--- BEGIN DOCUMENT PASSAGE ---

# New Holland Workmaster? Powerstar? Something else?



## Towaliga (Sep 30, 2021)

Looking at the Workmaster 75 and Powerstar 75 from New Holland. I already have a good relationship with my local New Holland dealer since I currently have a TN65 (pictured) and get it serviced there. There is a local John Deere dealer but I have not contacted them yet.

*Wants*:
Grapple/Front End Loader
Cab
More than 65HP

*Use*:
Property is 240 acres, but around 200 of it is big hardwoods, so I am really only going to be working on 40 acres total with the tractor. Main uses for the tractor will be moving limbs/debris from clearcut areas to make foodplots, some grading of the gravel road where it periodically washes out from rain, and then the rest will be bush hogging around orchards, as well as plowing and seeding food plots. 

Current limiting factor is pole barn (pictured) which only allows for 100 inches of clearance, but I my GC is going to go out and see about jacking it up and adding clearance. 

Happy to hear any feedback on the Workmaster or Powerstar, as well as any alternate JD or NH recommendations you may think would be more appropriate for my use. Thanks in advance


----------



## unsquidly (Jul 13, 2021)

--- END DOCUMENT PASSAGE ---

PROBLEM TO SOLVE:
Quote the forum post about the New Holland tractors word for word, starting at "Happy to hear" and ending at "(Jul 13, 2021)". The data that follows comes from a separate source.

--- BEGIN DATA EXCERPT ---

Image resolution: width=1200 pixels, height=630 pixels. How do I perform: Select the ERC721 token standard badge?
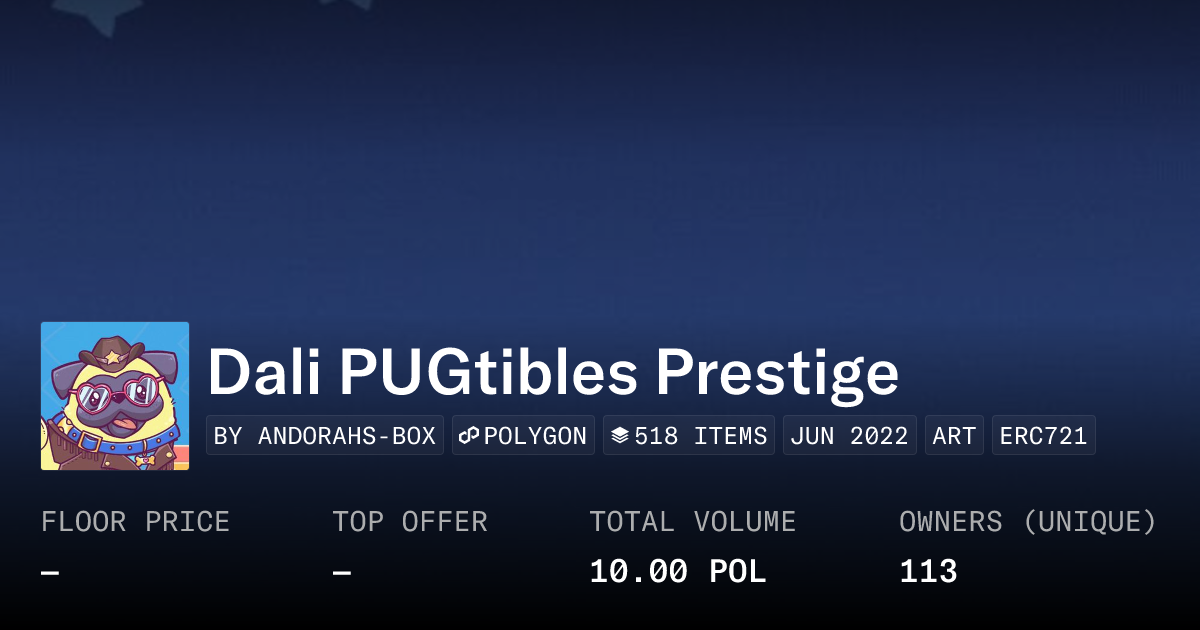(1043, 436)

--- END DATA EXCERPT ---

THE SOLUTION:
Happy to hear any feedback on the Workmaster or Powerstar, as well as any alternate JD or NH recommendations you may think would be more appropriate for my use. Thanks in advance


----------



## unsquidly (Jul 13, 2021)